Council taxpayers in the Horncastle area fear they will have to ‘pay through the nose’ to help maintain even a basic level of services next year.
It is almost certain that council tax bills will increase next year following Chancellor George Osborne’s autumn statement.
East Lindsey District Council and Lincolnshire County Council will face significant reductions in the amount of Government funding they receive.
The two authorities are warning they will have to cut back on some frontline services. There is also growing concern the two cash-strapped authorities will pass on added responsibility to town and parish councils who are also under increasing financial pressure.
Paul Roberts, from Horncastle, welcomed ‘some aspects’ of the Chancellor’s statement, but believes council tax bills will increase.
He said: “I think it’s right that the Chancellor called off cuts to tax credits and it’s good state pensions have gone up.
“Most people would welcome the increase in defence spending.
“But someone is going to have to pay.
“As usual, it’s hard working people will have to pay through the nose.”
Single mum Sally Jenkins, from Coningsby, said she was ‘delighted’ tax credits would not be cut.

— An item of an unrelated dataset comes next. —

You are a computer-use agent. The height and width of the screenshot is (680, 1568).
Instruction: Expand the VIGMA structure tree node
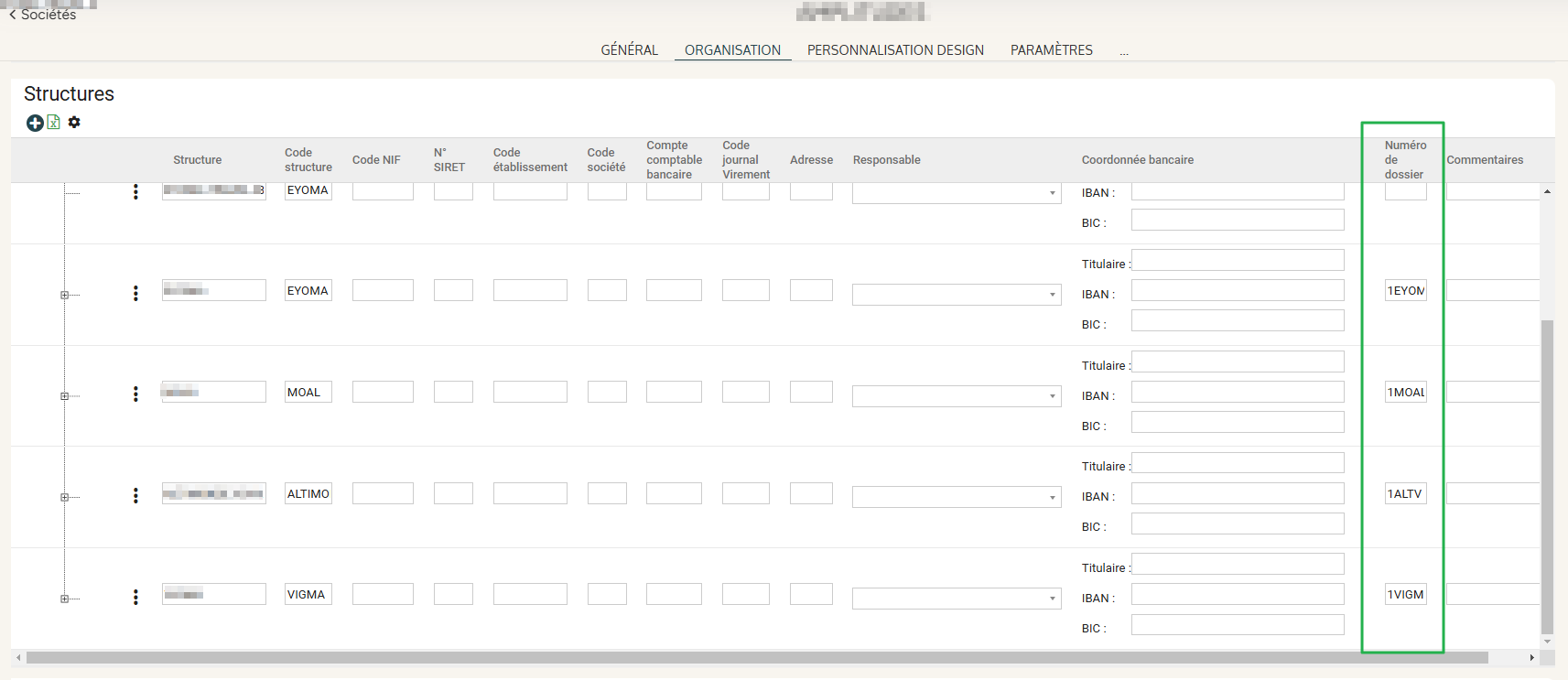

She explained: “I’d have been at least a hundred pounds a month worse off. I work hard but it would probably have been better if I’d stayed at home on benefits.
“I want to work and at least there is some incentive now.
“As a mum, I do worry about other things - especially spending on health and education. I am worried about what councils will do. I don’t want to see any more cuts to things like home care and public transport.”
The Chancellor has given authorities like Lincolnshire CC the option of adding an extra two per cent increase to tax bills next year to pay for adult social care.
The amount county and district councils can increase bills is ‘capped’ at two per cent.
However, both Lincolnshire CC and ELDC warn they face some tough decisions.
Coun Marc Jones, executive councillor for finance at the county council, said: “The spending review hasn’t told us the specifics of our own budget.
“In fact, we won’t know our detailed funding until the local government financial settlement is published in mid-December.
“However, it has confirmed that our plans for a budget reduction of around £40 million for the next financial year, with savings of at least £130 million needed over the next four years, are still broadly accurate.
“As the majority of council services are statutory, to find these substantial savings it will be the discretionary services – those the council doesn’t legally have to provide – that will see the biggest impact.
“Budgets for these are likely to be significantly reduced and some will have to be stopped altogether.”
Coun Nick Guyatt, portfolio holder for finance and property at ELDC, said: “Recent years have been tough financially for all councils and they will become tougher still, with an expected cut in Government funding to local councils of at least 30% over the next four years.
“In October, the council announced it would need to deliver a further £6m in savings over the next four years to balance its books. This is in addition to the £4,5m the council has already saved since 2010/11.
“There is no doubt the council will no longer be able to do all it once could and will need to provide services in a very different way in the future. “Council tax bills are expected to be issued next May.”